>> start INPUT

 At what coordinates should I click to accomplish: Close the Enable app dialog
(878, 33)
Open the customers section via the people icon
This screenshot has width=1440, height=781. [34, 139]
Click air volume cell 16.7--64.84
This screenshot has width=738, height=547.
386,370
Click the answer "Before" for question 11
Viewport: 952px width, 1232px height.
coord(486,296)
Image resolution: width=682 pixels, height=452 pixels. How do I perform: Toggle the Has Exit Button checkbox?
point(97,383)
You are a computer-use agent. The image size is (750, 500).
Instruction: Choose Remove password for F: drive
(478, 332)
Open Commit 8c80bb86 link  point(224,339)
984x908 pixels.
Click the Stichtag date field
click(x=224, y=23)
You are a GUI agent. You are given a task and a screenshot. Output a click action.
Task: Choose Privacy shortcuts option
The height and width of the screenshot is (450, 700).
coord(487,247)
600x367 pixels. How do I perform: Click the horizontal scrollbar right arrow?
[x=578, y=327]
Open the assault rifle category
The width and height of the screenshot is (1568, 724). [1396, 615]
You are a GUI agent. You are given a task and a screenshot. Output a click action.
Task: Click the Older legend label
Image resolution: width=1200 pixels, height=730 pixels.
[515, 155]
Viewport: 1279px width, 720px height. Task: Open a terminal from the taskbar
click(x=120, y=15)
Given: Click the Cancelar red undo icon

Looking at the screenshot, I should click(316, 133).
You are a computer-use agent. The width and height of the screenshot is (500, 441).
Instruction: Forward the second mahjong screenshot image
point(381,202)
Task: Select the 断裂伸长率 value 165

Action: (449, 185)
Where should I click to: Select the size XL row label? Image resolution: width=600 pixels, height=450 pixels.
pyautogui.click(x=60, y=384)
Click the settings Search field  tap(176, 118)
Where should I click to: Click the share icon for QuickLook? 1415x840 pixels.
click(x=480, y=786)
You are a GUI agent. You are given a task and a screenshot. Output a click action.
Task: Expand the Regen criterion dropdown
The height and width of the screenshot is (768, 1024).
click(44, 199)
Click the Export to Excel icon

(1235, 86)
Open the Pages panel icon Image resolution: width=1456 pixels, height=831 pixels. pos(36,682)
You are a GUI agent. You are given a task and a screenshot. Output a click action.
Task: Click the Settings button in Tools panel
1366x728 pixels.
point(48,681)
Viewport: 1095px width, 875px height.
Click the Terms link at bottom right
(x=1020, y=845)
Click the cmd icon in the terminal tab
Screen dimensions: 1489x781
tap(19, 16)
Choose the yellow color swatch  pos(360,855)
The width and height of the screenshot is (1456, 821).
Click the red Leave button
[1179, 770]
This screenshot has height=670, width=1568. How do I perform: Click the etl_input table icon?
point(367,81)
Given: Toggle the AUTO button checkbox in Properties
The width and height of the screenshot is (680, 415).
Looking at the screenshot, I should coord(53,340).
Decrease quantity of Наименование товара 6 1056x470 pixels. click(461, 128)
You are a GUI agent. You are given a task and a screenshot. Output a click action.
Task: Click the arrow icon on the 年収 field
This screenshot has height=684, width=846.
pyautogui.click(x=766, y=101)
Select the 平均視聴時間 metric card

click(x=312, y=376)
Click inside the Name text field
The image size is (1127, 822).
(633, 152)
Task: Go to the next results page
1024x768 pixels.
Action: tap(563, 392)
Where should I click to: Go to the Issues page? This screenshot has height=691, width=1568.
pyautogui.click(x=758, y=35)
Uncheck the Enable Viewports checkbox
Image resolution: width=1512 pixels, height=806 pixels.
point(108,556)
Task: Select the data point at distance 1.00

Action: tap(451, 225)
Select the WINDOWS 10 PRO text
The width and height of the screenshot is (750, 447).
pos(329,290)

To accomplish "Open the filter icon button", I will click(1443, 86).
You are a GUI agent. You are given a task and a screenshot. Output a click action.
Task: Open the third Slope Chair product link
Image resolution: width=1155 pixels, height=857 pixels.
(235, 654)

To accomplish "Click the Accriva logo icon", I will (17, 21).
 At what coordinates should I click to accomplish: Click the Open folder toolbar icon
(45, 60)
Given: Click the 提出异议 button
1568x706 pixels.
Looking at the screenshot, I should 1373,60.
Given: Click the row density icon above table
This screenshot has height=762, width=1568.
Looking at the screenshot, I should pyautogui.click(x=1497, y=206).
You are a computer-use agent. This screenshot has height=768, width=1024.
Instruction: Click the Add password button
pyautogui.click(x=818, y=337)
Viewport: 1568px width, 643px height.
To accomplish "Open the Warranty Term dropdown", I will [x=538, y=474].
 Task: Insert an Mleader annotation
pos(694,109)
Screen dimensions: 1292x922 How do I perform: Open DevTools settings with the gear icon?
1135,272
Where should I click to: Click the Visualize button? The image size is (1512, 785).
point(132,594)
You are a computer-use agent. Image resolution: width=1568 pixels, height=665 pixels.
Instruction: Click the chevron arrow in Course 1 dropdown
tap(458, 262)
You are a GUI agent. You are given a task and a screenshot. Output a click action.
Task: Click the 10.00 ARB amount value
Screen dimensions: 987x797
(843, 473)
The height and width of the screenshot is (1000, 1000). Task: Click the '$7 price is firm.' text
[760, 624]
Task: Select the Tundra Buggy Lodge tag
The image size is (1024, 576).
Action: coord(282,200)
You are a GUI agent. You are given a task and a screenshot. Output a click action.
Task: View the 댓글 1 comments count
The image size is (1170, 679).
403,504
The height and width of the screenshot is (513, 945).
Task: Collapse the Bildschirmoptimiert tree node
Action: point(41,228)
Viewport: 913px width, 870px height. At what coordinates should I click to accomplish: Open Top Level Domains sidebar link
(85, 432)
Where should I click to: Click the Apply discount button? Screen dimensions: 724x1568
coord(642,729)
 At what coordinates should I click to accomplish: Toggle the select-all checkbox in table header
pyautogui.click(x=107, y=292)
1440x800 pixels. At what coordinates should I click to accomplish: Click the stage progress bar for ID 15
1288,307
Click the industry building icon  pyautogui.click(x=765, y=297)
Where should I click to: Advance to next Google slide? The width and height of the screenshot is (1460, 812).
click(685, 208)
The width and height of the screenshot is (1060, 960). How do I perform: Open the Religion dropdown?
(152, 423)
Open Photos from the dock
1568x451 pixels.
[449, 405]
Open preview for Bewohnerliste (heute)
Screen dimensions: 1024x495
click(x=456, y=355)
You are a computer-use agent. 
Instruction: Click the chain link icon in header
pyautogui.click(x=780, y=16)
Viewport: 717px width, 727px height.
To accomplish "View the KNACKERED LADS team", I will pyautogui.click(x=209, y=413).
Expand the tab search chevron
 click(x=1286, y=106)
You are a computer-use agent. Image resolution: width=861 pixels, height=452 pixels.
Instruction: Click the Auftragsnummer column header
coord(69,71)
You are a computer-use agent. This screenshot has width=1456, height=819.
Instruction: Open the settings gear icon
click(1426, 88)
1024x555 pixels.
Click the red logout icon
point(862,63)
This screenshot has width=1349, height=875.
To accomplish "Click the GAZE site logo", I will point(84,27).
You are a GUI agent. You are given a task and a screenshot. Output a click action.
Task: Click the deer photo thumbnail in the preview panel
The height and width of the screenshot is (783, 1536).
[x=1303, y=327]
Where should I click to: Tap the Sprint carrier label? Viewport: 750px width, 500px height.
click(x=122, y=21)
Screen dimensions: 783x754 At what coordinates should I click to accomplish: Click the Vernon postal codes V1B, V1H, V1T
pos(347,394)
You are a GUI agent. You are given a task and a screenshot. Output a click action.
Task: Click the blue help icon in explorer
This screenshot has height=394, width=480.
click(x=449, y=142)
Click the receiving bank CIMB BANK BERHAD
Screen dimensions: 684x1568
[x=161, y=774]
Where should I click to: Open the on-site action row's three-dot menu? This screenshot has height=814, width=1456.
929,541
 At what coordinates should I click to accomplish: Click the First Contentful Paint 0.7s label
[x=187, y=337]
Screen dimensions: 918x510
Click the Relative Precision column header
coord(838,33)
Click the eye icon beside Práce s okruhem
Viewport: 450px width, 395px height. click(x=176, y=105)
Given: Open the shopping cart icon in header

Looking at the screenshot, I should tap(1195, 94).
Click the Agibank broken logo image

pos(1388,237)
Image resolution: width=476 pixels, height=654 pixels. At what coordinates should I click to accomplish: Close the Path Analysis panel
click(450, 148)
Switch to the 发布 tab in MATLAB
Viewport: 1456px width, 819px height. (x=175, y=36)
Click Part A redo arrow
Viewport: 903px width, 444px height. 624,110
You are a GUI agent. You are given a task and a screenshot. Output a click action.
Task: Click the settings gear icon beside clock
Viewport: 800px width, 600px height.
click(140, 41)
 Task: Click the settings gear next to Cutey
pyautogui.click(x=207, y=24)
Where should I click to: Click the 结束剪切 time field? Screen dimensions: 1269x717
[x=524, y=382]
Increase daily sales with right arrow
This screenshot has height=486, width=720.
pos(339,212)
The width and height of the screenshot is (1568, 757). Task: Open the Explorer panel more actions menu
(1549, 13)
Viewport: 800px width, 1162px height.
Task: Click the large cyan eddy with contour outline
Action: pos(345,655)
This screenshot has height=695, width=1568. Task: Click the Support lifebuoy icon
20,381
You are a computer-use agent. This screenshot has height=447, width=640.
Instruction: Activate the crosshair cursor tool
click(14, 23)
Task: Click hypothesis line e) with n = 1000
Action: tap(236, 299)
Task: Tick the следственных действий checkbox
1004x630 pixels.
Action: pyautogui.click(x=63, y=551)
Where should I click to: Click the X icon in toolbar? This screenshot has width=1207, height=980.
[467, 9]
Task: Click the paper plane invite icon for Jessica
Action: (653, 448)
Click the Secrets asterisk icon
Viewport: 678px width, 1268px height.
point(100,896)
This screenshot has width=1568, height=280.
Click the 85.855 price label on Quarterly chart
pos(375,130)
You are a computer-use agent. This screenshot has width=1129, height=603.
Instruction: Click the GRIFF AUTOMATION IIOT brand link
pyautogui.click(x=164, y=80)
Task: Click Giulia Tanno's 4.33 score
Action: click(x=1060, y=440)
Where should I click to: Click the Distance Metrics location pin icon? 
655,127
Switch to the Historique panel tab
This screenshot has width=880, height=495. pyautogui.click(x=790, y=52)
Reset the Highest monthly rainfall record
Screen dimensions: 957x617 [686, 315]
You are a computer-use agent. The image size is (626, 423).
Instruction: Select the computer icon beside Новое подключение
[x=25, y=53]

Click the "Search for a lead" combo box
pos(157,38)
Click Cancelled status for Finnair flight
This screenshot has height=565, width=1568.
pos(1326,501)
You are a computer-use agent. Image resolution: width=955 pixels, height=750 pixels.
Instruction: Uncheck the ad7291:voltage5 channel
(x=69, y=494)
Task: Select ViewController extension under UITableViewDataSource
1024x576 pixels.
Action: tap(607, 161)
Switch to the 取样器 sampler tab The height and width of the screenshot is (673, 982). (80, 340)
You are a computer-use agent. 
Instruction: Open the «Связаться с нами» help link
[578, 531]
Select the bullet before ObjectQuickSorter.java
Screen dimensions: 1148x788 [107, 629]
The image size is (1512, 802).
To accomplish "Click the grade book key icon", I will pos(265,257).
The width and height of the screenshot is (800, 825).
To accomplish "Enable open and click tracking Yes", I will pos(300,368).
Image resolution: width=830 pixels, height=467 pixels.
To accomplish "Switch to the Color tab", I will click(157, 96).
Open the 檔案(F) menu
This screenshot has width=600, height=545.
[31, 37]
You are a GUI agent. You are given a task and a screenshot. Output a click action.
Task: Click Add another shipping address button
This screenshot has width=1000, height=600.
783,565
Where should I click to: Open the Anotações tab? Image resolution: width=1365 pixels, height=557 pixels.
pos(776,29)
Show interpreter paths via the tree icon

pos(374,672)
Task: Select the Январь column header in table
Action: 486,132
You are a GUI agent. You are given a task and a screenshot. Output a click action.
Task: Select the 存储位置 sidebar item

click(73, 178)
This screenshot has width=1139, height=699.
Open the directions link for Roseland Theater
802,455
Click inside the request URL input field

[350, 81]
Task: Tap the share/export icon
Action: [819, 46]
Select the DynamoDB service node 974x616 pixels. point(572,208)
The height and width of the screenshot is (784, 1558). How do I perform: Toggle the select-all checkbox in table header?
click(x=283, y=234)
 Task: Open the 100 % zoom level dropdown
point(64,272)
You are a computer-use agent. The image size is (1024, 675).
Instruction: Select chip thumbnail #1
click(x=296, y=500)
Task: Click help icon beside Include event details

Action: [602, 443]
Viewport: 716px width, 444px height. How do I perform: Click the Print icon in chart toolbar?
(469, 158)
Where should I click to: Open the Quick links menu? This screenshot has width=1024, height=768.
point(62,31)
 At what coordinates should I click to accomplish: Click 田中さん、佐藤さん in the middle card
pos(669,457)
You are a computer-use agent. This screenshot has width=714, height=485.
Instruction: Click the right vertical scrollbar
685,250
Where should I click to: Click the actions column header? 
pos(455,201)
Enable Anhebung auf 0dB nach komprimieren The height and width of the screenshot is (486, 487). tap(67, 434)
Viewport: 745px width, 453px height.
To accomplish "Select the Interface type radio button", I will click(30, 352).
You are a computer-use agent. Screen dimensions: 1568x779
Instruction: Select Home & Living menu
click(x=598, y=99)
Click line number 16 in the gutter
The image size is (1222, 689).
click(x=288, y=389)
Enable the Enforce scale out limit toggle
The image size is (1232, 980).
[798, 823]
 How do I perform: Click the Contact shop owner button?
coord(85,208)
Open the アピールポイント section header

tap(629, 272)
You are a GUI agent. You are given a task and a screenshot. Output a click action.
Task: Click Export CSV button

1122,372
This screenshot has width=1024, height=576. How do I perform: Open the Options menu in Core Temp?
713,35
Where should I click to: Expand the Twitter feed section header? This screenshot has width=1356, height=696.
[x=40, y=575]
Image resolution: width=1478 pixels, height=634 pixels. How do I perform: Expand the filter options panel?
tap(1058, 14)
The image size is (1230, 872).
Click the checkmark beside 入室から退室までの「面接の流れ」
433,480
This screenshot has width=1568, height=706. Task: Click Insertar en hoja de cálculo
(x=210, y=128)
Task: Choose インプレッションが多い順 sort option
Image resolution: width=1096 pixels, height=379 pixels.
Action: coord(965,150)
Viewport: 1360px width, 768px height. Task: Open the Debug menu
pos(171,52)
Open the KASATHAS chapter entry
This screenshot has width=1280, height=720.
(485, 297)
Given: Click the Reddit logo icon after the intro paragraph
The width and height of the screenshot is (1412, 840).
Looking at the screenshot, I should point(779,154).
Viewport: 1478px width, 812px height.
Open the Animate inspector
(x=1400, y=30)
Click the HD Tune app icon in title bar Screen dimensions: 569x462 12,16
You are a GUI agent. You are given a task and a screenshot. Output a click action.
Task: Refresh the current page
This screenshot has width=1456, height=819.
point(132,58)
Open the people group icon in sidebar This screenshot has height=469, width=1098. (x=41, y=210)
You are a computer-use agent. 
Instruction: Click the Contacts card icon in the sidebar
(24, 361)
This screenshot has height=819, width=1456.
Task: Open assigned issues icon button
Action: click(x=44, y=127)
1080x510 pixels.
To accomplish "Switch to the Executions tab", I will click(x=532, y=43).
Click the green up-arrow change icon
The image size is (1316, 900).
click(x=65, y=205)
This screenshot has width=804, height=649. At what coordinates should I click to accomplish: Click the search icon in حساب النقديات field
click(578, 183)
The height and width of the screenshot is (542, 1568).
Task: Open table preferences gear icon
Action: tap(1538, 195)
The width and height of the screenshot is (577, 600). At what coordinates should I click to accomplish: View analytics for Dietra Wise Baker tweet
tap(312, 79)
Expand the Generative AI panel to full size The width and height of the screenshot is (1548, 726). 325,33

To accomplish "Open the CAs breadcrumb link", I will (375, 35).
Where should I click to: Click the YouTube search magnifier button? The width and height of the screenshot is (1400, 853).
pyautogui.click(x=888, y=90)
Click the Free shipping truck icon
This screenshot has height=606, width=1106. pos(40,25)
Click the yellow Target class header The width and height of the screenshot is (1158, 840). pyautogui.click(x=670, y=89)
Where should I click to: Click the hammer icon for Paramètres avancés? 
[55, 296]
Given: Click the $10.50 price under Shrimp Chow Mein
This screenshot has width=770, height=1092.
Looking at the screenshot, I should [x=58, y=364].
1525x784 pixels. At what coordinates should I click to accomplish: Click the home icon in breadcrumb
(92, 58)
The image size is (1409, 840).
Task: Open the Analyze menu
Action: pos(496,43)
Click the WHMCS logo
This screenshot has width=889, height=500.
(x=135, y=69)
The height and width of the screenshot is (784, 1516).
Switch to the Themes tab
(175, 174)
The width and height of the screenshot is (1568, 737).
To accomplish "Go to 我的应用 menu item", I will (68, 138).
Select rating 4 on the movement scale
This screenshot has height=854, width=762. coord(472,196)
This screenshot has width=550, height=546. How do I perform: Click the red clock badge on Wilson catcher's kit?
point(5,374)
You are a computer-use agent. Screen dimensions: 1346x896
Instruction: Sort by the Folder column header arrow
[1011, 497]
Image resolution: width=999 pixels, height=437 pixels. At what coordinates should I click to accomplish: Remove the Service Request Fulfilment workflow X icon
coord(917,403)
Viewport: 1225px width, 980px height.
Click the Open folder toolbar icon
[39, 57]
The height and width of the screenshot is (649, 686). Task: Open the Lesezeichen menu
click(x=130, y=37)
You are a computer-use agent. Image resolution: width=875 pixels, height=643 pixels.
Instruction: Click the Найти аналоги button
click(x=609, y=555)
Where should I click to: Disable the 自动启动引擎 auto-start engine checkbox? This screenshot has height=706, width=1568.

>> end INPUT

• _INSTRUCTIONS TO FOLLOW_
Please reproduce the listing above verbatim, starting with the line that contains "The height and width of the screenshot is (1000, 1000)." and going on through the line that contains "Action: coord(282,200)".

• _ANSWER TO THE PROBLEM_
The height and width of the screenshot is (1000, 1000). Task: Click the '$7 price is firm.' text
[760, 624]
Task: Select the Tundra Buggy Lodge tag
The image size is (1024, 576).
Action: coord(282,200)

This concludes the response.